Teen
movie de época, baile new wave na corte de
Versalhes, desfile de moda com o tema “História da vida
privada”... Os rótulos possíveis são muitos, e acabam
dizendo alguma coisa sobre Maria Antonieta, mesmo
que negligenciem o essencial. Nem propriamente um filme
histórico, e nem somente uma melancolia fashion esvaziada
de intenções políticas, o que Sofia Coppola oferece
antes de tudo é uma prova de fidelidade a seu universo
de esteta. Com este terceiro longa, ela chega a uma
mescla interessante dos dois registros anteriores: a
atmosfera evanescente de Virgens Suicidas se
reveza com a mise en scène-intensidade de Encontros
e Desencontros para produzir um filme em que a leveza
é só o atributo provisório – e dilatado na sua duração
– de uma brutalidade extra-campo, que cobra seu lugar
no fim de tudo. Se há um rigor sendo posto em prática
em Maria Antonieta, é o de fazer um filme o mais
superficial possível, de confiar aos signos plásticos
não apenas a beleza de uma sensibilidade artística que
a diretora sem dúvida alguma esbanja, mas a capacidade
do próprio filme de se apresentar como conceito, como
obra questionadora. As aparências – as superfícies –
são os únicos portadores de enunciados “confiáveis”

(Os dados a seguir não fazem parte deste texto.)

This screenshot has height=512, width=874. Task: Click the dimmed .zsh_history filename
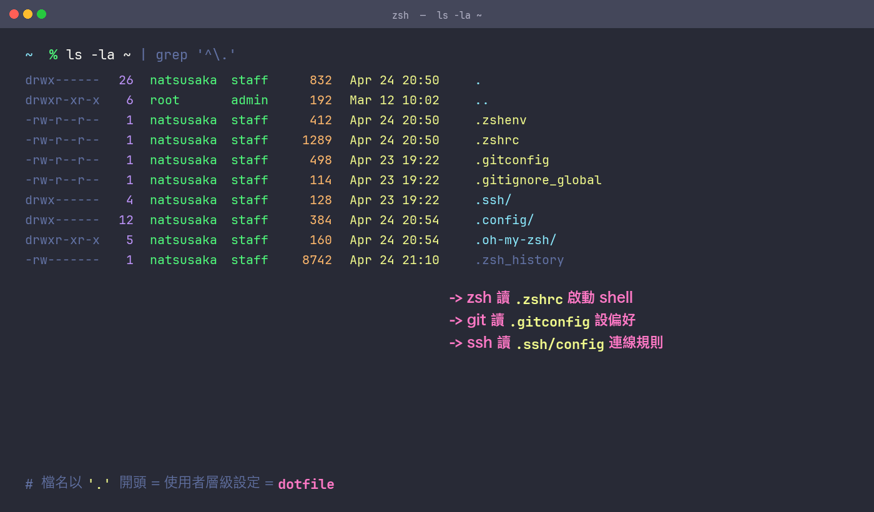[x=519, y=260]
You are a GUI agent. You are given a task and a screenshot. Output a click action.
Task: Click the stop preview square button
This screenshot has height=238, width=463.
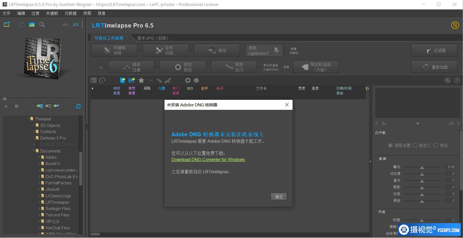click(x=16, y=106)
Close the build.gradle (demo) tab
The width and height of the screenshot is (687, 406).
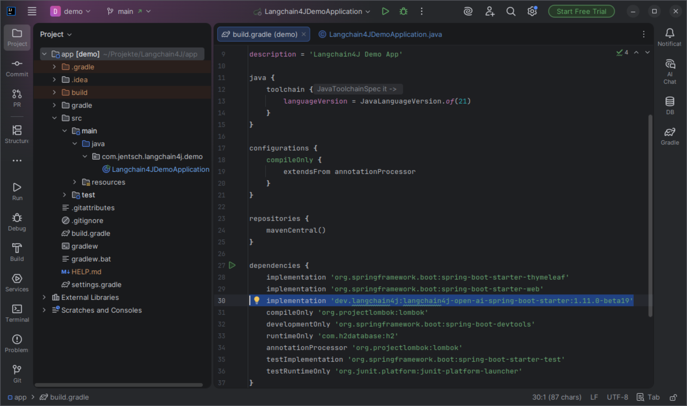point(304,34)
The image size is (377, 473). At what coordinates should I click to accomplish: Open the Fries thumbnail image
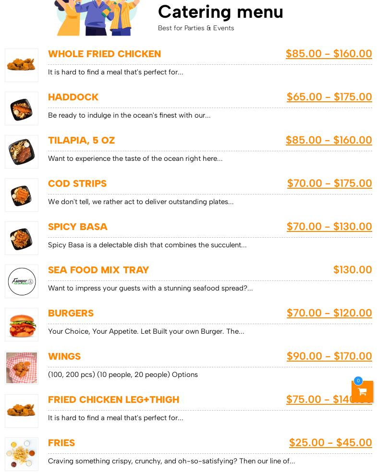point(22,454)
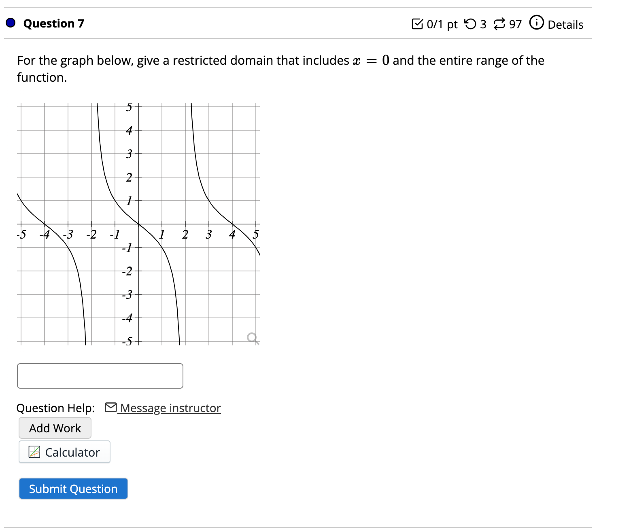Viewport: 631px width, 529px height.
Task: Click the similar-question refresh icon near 97
Action: pyautogui.click(x=499, y=23)
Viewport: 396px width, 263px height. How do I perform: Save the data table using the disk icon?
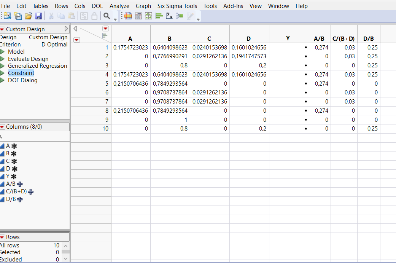click(x=38, y=16)
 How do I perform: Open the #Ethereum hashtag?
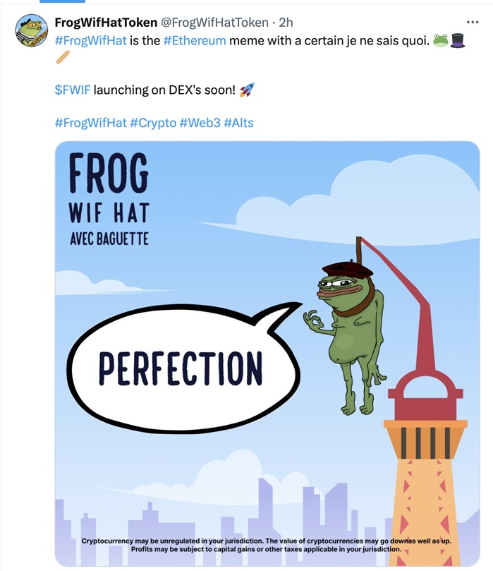point(195,40)
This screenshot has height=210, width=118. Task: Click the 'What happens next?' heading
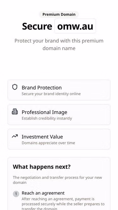pos(42,167)
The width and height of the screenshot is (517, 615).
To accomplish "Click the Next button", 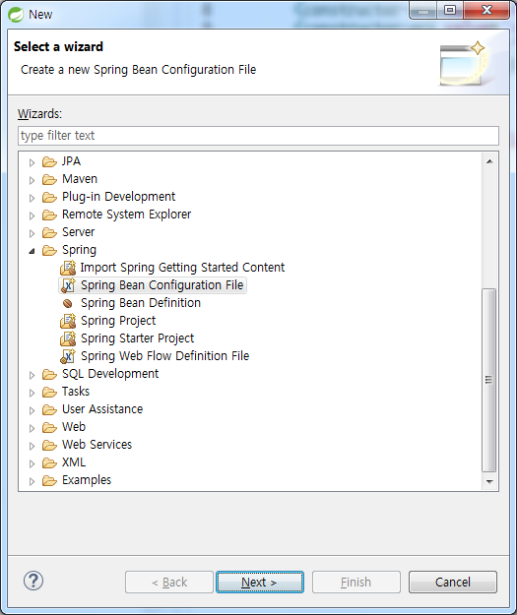I will [x=259, y=583].
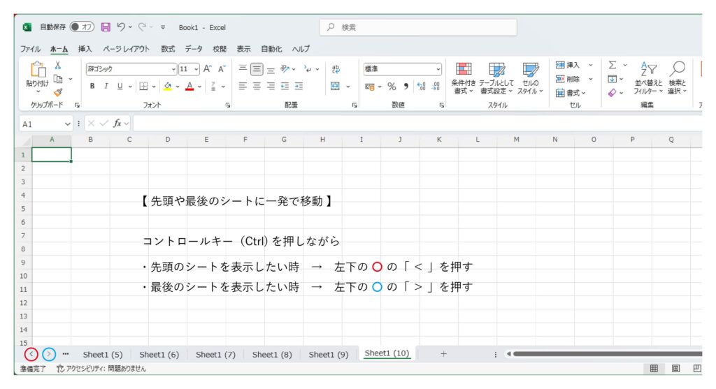Expand the font name dropdown
716x389 pixels.
tap(173, 69)
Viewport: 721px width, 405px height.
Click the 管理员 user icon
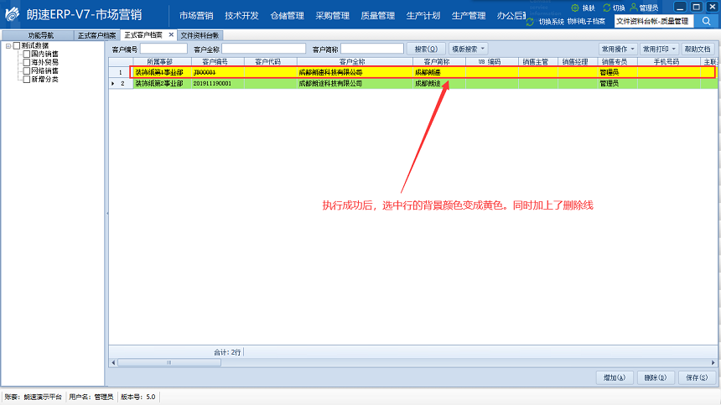(x=634, y=7)
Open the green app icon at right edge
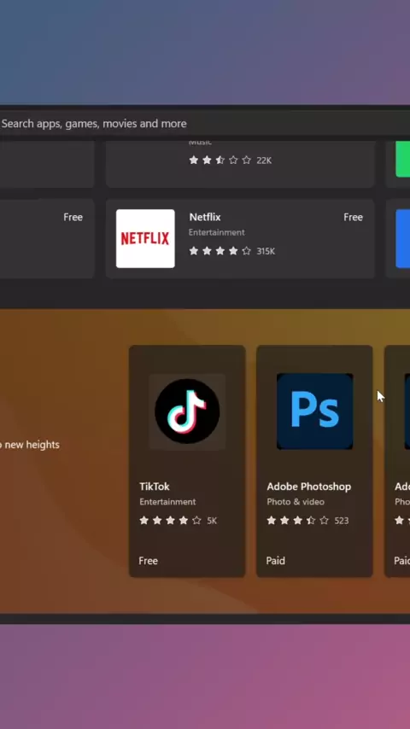Image resolution: width=410 pixels, height=729 pixels. [x=403, y=159]
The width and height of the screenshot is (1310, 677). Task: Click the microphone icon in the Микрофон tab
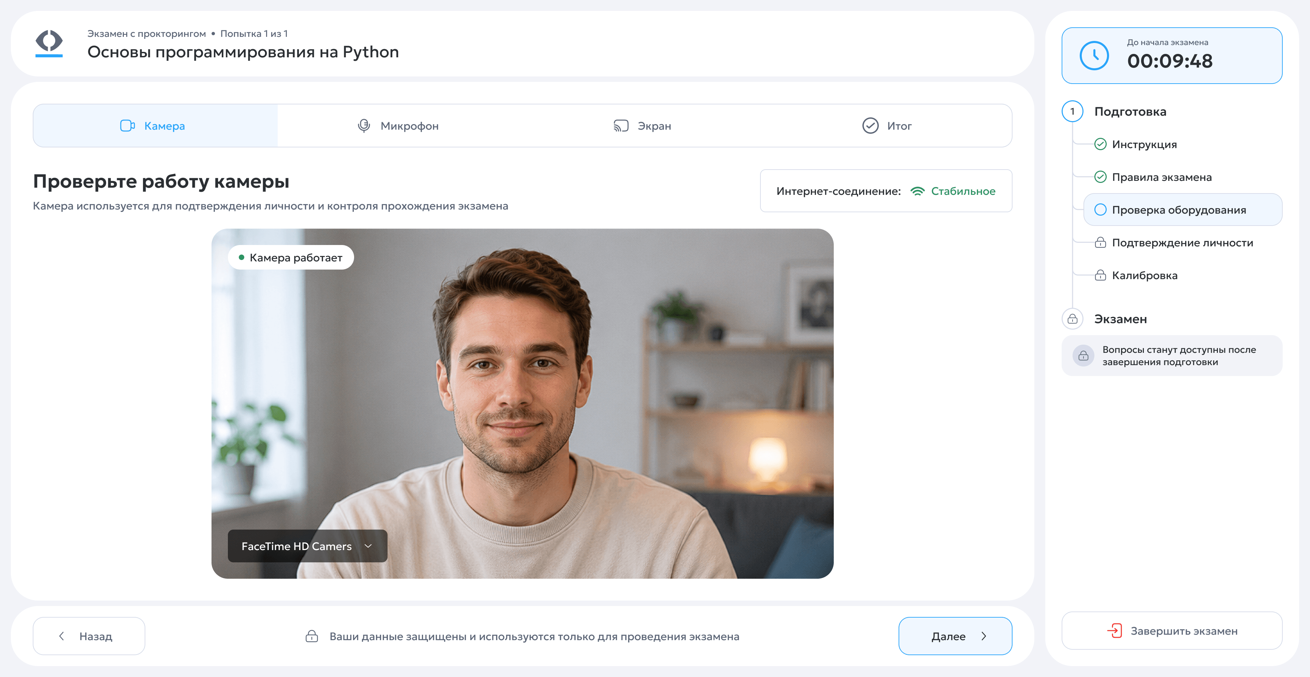click(364, 126)
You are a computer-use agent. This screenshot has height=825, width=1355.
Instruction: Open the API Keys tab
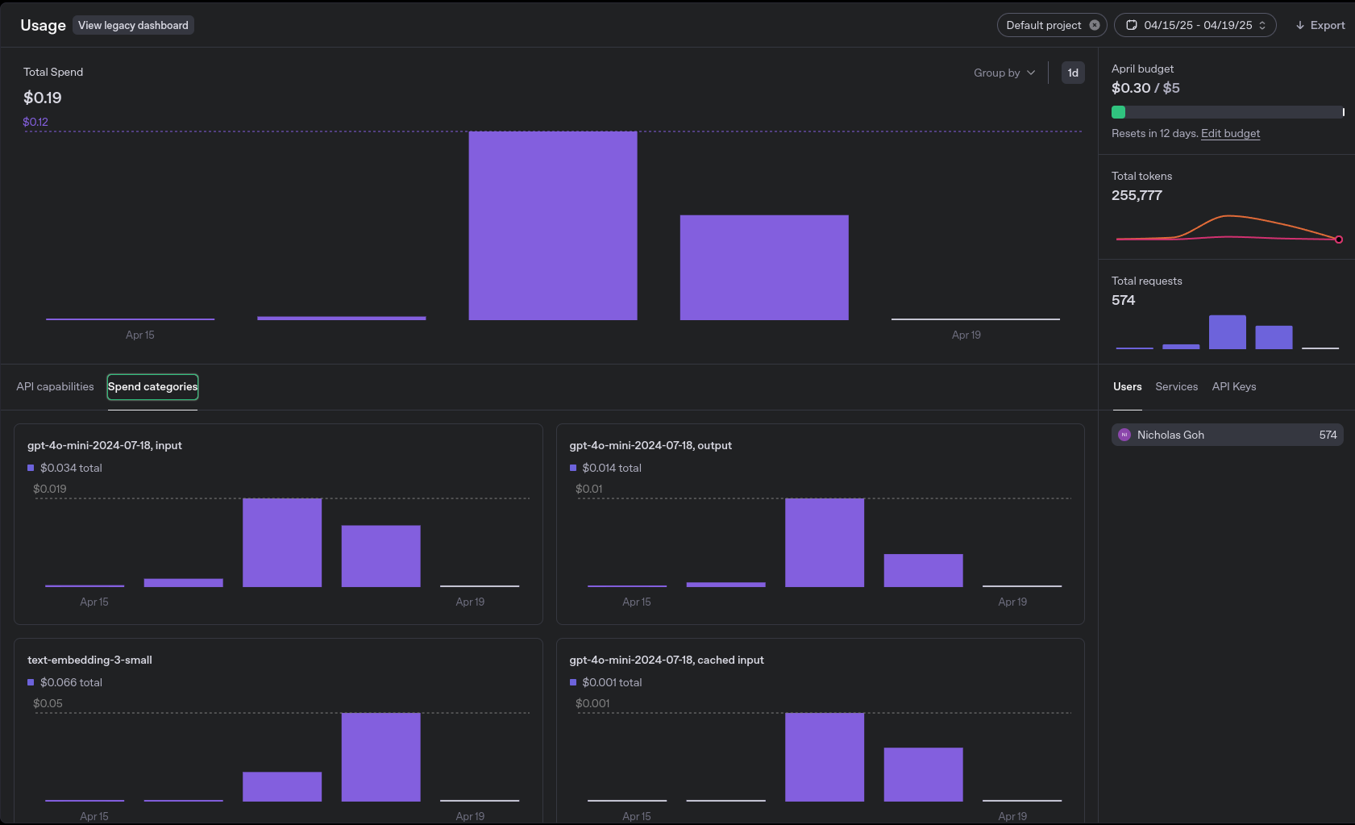click(x=1233, y=386)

do filme. Todo o resto é muito impreciso e passageiro
para fornecer algum relato sólido. Coppola marginaliza
o conteúdo histórico em seu sentido convencional, concentrando-se
na reconstituição – criativa, pessoal, minimalista –
de cores e costumes de época (século XVIII? década de
80?).
Maria Antonieta é um filme de figurantes. Em
parte porque a trama – ou o que resta dela após a liquefação
narrativa a que o filme é submetido – se dá a compreender
nos rostos de anônimos, nas expressões e falas fugidias
de personagens secundários, nos cochichos que chegam
pelas laterais do filme (sobretudo na sua primeira metade).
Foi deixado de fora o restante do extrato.